Krzysztof Wojkowski, 39, a builder from West London who had no treatment options left after developing a salivary gland tumour, has been cancer-free for two years since taking part in the trial at the Royal Marsden in London in 2020.

“I was told there were no options left for me and I was receiving end of life care,” he said.

Krzysztof Wojkowski, 39, has been cancer-free for two years since taking part in the trial
Krzysztof Wojkowski, 39, has been cancer-free for two years since taking part in the trial

“I had injections every two weeks for five weeks which completely eradicated my cancer.

“I’ve been cancer-free for two years now, it’s a true miracle, there is no other word to describe it. I’ve been able to work as a builder again and spend time with my family, there’s nothing I can’t do.”

Virus causes cancer cells to burst

The genetically engineered virus - called RP2 - is injected directly into the tumour where it multiplies, causing cancer cells to burst from within.

It also blocks a protein called CTLA-4 which dials down the immune system, and so gives the body more of a chance to fight off the cancer. In addition, the virus also produces molecules which spark the immune system into action against cancer.

The therapy was tested on 39 patients with cancers including skin, oesophageal and head and neck cancer who had exhausted all other treatments.

Results showed that around one quarter saw a benefit.

The herpes simplex virus is a common infection, which many people already carry latently without problems.

Researchers looked at patient biopsies before and after RP2 injections and found positive changes in the tumour’s “immune microenvironment” – the area immediately around the tumour. Injections led to more immune cells in the area, including CD8+ T-cells, and “switched on” genes linked to the “anti-cancer” immune response.

The team found that most side effects of RP2 were mild – some of the most common were fever, chills, and fatigue. None of the side effects were serious enough to require medical intervention.

Professor Kristian Helin, chief executive of The Institute of Cancer Research, London, said: “Viruses are one of humanity’s oldest enemies, as we have all seen over the pandemic. But our new research suggests we can exploit some of the features that make them challenging adversaries to infect and kill cancer cells.

“It’s a small study but the initial findings are promising.

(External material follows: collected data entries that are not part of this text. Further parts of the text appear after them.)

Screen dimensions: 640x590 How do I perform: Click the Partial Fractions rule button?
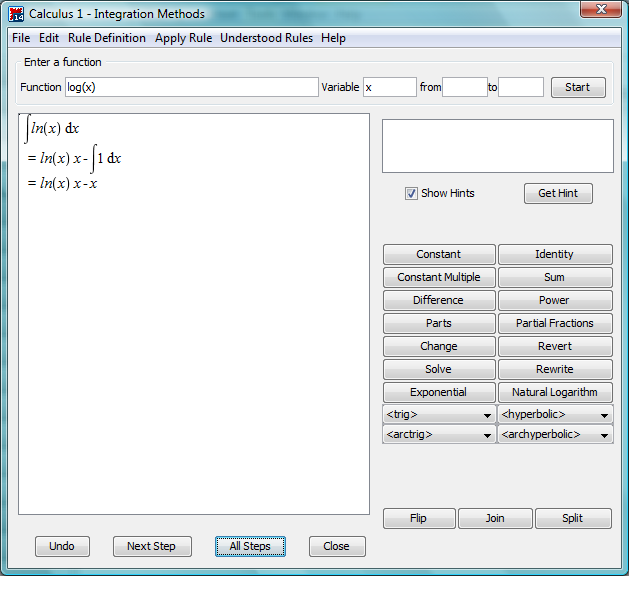point(555,323)
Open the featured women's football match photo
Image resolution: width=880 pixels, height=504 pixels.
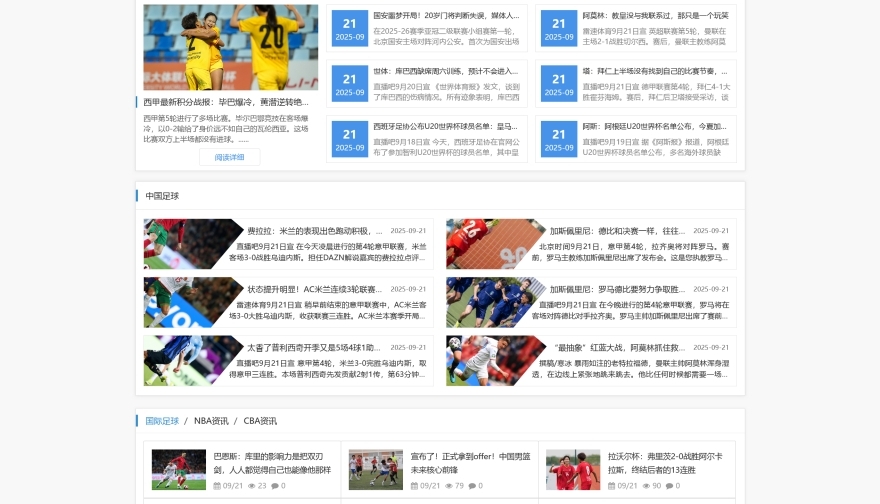230,47
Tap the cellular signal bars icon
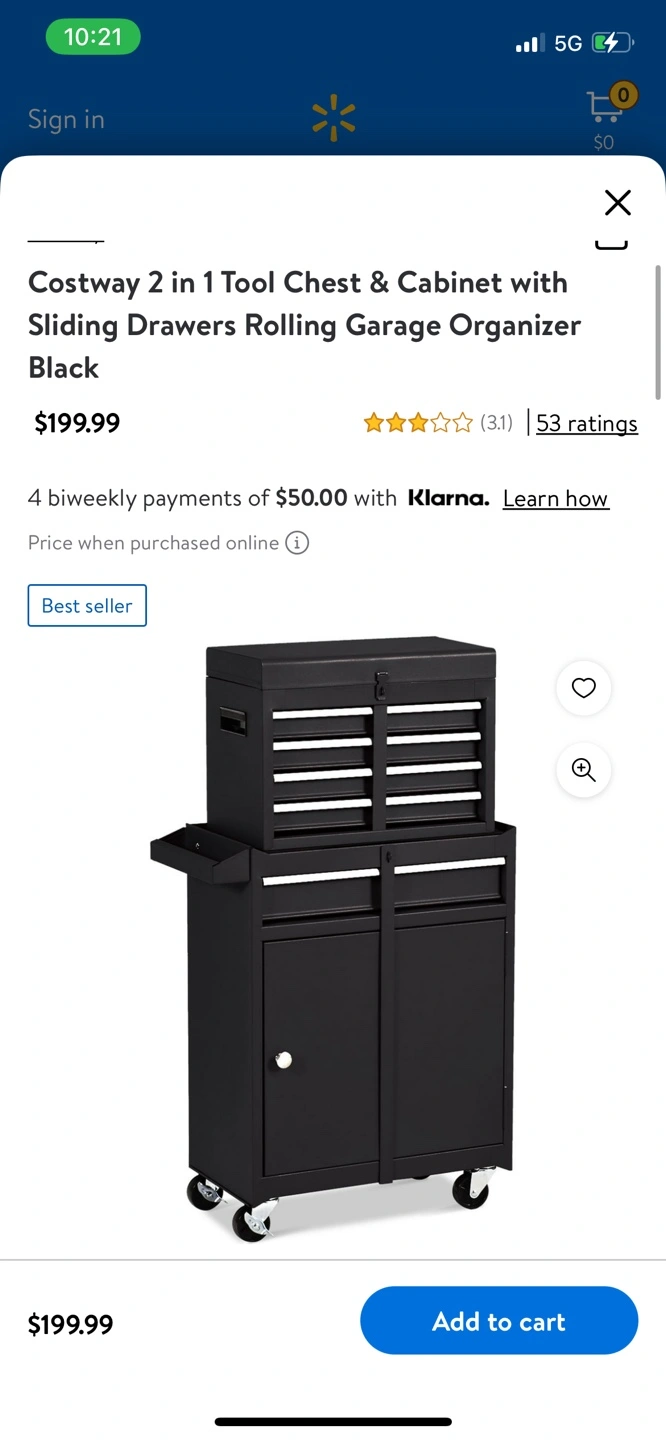Viewport: 666px width, 1440px height. tap(530, 43)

I very much hope that as this research expands we see patients continue to benefit.”

Potential to become new treatment option

Study leader Kevin Harrington, professor of biological cancer therapies at The Institute of Cancer Research, said: “Our study shows that a genetically engineered, cancer-killing virus can deliver a one-two punch against tumours – directly destroying cancer cells from within while also calling in the immune system against them.

“It is rare to see such good response rates in early-stage clinical trials, as their primary aim is to test treatment safety and they involve patients with very advanced cancers for whom current treatments have stopped working.

“Our initial trial findings suggest that a genetically engineered form of the herpes virus could potentially become a new treatment option for some patients with advanced cancers – including those who haven’t responded to other forms of immunotherapy.

“I am keen to see if we continue to see benefits as we treat increased numbers of patients.”

The research was presented at the 2022 European Society for Medical Oncology Congress (ESMO), and the team are hoping to move to bigger trials.